The dialect of Indonesian spoken in this region is considered by linguists as having one of the least complex grammars among the languages of the world (apart from creoles), possessing neither noun declensions, nor temporal distinctions, nor subject/object distinctions, nor singular/plural distinction. For example, the phrase Ayam makan (lit. 'chicken eat') can mean, in context, anything from 'the chicken is eating', to 'I ate some chicken', 'the chicken that is eating' and 'when we were eating chicken'.[5] A possible reason for this is that Riau Indonesian has been used as a lingua franca for communication between different people in this area during its history, and extensive foreign-language use of this kind tends to simplify the grammar of a language used.[6]

Riau Indonesian served as a basis for the modern national language, Indonesian, which however has extensive additional influence from Javanese, Chinese, Arabic, Dutch and English, among others.[citation needed]
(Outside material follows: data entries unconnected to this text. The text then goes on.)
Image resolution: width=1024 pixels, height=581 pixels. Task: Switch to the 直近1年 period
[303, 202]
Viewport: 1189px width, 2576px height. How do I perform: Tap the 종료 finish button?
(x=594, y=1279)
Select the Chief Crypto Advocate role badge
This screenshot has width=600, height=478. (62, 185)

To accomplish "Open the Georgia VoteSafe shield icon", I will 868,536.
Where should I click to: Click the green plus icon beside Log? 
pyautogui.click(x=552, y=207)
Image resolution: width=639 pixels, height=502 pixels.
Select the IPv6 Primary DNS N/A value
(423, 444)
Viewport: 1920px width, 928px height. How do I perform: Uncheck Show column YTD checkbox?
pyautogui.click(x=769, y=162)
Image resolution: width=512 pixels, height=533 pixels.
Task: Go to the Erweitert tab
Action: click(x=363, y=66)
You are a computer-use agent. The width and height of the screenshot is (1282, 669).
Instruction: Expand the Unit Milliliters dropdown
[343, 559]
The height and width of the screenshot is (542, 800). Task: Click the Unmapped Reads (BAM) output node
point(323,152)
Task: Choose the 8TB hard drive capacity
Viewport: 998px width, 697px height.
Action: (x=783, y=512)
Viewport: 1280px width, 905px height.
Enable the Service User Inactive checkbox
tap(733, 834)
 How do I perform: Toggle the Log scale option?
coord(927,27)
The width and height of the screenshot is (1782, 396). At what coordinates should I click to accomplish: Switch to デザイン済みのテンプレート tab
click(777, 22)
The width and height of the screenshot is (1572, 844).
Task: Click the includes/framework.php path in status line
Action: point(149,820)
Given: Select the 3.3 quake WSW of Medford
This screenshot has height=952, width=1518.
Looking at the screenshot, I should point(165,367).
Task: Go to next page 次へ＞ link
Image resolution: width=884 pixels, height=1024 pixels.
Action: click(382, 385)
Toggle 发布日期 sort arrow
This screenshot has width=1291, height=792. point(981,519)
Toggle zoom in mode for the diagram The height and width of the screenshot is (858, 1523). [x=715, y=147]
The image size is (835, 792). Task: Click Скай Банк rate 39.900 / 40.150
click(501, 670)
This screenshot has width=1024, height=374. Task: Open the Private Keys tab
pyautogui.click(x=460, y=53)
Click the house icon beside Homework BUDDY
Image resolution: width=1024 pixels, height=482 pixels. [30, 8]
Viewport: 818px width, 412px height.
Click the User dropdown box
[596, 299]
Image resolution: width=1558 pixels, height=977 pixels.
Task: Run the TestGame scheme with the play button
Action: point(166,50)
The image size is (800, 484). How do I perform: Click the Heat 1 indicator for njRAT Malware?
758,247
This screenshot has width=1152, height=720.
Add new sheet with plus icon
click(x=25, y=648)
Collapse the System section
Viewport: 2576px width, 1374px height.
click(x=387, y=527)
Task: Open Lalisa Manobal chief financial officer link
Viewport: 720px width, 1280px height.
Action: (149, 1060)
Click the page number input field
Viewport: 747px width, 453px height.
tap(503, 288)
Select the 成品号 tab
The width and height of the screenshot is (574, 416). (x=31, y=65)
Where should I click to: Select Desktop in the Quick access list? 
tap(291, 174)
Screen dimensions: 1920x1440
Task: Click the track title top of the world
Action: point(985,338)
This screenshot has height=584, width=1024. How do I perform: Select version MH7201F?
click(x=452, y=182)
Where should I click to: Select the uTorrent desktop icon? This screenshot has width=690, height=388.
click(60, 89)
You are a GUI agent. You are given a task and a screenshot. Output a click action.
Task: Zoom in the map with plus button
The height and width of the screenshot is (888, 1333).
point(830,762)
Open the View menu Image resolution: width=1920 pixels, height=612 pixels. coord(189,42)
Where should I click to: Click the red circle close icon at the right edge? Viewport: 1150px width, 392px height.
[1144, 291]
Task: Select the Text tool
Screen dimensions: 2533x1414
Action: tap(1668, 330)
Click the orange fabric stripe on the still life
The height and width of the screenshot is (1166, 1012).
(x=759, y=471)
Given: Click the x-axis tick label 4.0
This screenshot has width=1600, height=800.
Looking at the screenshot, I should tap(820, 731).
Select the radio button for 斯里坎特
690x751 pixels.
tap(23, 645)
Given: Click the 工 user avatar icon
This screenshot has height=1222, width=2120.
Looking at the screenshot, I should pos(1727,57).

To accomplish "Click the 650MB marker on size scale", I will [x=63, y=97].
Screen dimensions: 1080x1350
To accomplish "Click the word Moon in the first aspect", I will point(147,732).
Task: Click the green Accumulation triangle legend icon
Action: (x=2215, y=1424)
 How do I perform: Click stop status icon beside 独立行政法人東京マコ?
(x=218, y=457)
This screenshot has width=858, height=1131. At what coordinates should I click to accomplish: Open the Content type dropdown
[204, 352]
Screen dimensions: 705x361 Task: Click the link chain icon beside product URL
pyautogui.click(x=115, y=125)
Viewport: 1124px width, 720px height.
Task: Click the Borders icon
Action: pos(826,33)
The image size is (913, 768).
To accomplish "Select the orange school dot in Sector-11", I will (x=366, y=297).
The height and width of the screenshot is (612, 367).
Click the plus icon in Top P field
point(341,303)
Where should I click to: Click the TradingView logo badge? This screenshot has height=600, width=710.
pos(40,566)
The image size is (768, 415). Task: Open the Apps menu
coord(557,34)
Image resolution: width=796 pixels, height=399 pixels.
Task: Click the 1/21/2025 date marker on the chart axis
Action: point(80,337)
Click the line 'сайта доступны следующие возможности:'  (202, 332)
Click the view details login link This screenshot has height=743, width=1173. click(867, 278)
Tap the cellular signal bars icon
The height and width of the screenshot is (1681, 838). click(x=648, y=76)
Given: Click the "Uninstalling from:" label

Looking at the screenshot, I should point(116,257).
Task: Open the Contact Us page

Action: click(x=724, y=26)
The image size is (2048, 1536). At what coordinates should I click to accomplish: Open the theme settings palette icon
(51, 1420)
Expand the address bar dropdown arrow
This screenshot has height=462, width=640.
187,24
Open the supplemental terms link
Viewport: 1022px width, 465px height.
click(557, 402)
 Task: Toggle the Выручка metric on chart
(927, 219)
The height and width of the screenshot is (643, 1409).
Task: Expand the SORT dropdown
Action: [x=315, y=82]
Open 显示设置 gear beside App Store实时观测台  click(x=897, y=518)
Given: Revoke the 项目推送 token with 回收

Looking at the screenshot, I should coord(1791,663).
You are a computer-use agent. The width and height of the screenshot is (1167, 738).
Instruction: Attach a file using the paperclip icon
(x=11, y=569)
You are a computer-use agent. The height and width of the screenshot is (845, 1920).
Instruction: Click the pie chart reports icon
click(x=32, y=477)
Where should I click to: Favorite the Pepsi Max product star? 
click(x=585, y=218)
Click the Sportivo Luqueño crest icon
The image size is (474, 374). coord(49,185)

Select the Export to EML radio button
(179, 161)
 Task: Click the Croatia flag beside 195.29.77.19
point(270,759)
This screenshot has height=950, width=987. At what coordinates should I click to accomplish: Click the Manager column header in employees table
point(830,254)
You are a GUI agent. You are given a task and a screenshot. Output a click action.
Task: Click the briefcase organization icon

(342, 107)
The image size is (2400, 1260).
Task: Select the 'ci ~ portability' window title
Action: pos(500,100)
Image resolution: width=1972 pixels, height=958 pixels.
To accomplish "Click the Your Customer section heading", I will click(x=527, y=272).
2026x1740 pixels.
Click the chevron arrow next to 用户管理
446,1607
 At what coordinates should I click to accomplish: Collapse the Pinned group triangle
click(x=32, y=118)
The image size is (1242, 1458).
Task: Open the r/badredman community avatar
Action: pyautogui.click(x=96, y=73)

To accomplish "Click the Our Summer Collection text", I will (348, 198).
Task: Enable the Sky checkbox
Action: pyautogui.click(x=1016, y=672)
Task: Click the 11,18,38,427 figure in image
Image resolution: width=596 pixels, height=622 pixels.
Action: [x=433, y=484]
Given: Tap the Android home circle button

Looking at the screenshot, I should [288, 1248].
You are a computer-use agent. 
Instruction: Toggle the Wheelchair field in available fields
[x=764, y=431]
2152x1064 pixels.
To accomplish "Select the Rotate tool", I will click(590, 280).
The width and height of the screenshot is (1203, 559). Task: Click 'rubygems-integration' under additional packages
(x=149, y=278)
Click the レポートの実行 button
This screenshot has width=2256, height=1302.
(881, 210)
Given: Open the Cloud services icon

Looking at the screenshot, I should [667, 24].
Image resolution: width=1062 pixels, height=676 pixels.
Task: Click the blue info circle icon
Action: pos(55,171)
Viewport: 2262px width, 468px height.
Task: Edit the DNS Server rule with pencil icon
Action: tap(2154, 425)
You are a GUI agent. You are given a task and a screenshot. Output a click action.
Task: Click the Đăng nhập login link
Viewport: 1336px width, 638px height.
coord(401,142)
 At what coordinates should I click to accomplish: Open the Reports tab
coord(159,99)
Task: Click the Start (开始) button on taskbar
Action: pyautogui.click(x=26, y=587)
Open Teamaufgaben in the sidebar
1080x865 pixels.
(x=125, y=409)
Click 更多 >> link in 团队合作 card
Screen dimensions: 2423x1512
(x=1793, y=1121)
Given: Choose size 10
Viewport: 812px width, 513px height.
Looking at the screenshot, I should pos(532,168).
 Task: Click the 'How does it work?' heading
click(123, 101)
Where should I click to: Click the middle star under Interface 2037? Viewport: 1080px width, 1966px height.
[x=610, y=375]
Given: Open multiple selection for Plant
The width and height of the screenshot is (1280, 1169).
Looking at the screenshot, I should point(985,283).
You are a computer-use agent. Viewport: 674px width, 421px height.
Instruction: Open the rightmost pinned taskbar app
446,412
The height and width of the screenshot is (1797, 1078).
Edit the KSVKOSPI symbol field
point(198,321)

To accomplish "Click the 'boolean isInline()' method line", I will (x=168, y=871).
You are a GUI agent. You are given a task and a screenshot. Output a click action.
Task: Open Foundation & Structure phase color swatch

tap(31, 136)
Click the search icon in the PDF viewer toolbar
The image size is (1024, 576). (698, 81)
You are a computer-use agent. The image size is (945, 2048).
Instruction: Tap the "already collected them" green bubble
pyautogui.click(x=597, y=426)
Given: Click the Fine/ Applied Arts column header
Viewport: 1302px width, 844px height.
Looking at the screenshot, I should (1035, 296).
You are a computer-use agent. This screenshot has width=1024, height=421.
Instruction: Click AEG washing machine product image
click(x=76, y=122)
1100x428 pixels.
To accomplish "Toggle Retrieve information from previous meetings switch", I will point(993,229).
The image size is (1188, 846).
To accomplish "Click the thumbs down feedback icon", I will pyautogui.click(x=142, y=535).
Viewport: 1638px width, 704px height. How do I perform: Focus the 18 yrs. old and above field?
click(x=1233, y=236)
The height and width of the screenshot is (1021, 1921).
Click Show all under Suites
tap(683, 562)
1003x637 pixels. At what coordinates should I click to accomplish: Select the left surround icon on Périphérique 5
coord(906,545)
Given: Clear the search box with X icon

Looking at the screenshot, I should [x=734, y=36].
[edit] Cities and Regencies

Riau in Sumatra. Lithography to an original watercolor by J.C. Rappard. ca. 1883-1889.

[edit] Economy

The economy of Riau expanded faster (8.66% in 2006) than the Indonesian average (6.04% in 2006). Largely a resource-based economy, including crude oil (600,000 bpd), palm oil and other forest products. Local government income benefits from a greater share of revenue of tax (mainly crude oil) due to the decentralization law in 2004.[7]

[edit] Ecology

Deforestation of peat swamp forest for oil palm plantation in Indragiri Hulu

The province was once heavily forested lowlands, but with palm oil plantations and logging being major industries it is losing around 2,000 square km of forest per year. In 2005 the forest cover was down to 33% (or 27.000 square km) from 78% (or 64.000 square km) in 1982.[8]

Riau regularly suffers, from smoke and haze due to land-clearing fires for oil palm plantations during the two dry seasons a year that occur (late Jan - early March and again June - September). The fires occur because small - medium size business, community cooperation units (KUD's), and individual community members "slash and burn" the forest vegetation and replace it with oil palm and/or rubber plantations. Fire is still viewed by the people and government officials as a useful and inexpensive tool for clearing land for oil palm (which is everyone's desire to own at least 2 hectares for financial security), despite the environmental impacts on forest destruction, air quality, green-house gas emissions and effects of smoke/haze on the health of children, elderly, and general population.

Being a province with a predominantly low relief, the coastal regions are rapidly losing land to the ocean.